4D Fabrication of Two‐Way Shape Memory Polymeric Composites by Electrospinning and Melt Electrowriting

This work presents a new method for 4D fabrication of two‐way shape memory materials that are capable of reversible shapeshifting right after manufacturing, upon application of proper heating and cooling cycles. The innovative solution presented here consists in the combination of highly stretched electrospun shape memory polymer (SMP) nanofibers with a melt electrowritten elastomer. More specifically, the stretched nanofibers are made of a biocompatible thermoplastic polyurethane (TPU) with crystallizable soft segments, undergoing melt‐induced contraction and crystallization‐induced elongation upon heating and cooling, respectively. Reversible actuation during crystallization becomes possible due to the elastic recovery of the elastomer component, obtained by melt electrowriting of a commercial TPU filament.

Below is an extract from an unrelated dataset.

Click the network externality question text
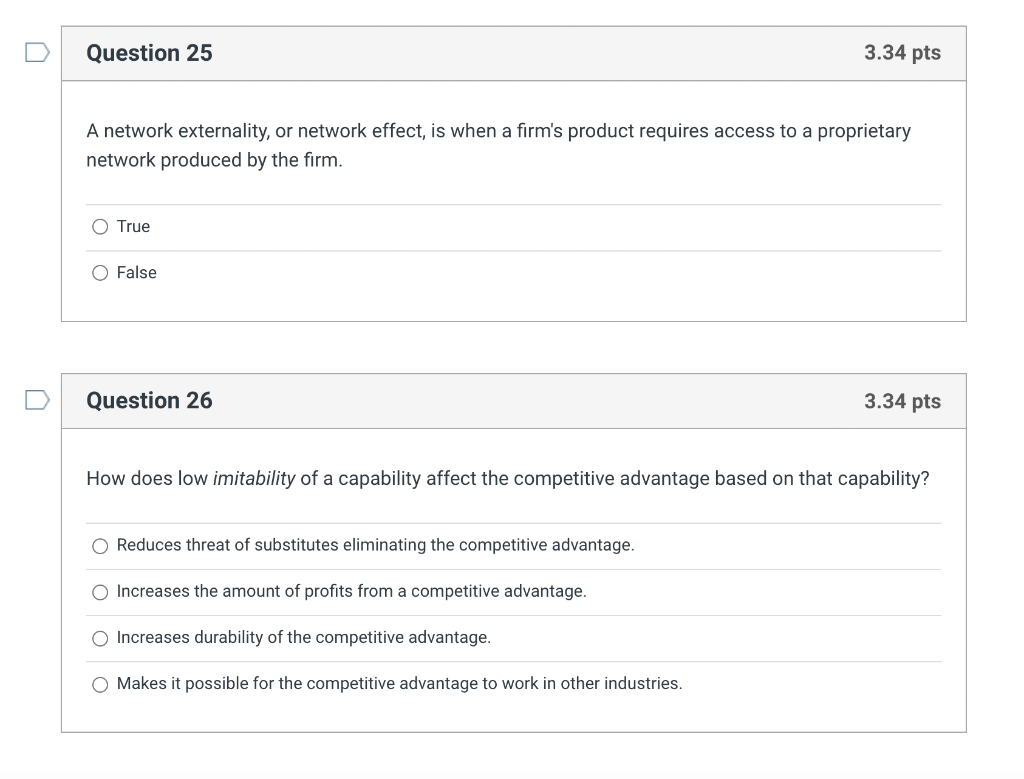 (x=498, y=145)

Thanks to the design freedom offered by additive manufacturing, the elastomer structure also has the role of guiding the shape transformation. Electrospinning and melt electrowriting process parameters are set up so to obtain smart 4D objects capable of two‐way shape memory effect (SME), and the possibility of reversible and repeatable actuation is demonstrated. The two components are then combined in different proportions with the aim of tailoring the two‐way SME, taking into account the effect of design parameters such as the SMP content, the elastomer pattern, and the composite thickness. Reversibly shapeshifting polymeric composites are obtained by combining highly stretched electrospun shape memory polymer (SMP) nanofibers with a melt electrowritten elastomer. SMP nanofibers present crystallizable soft segments, undergoing melt‐induced contraction upon heating and crystallization‐induced elongation upon cooling. The elastomer structure guides the shape transformation and its elastic recovery allows for reversible actuation during SMP crystallization.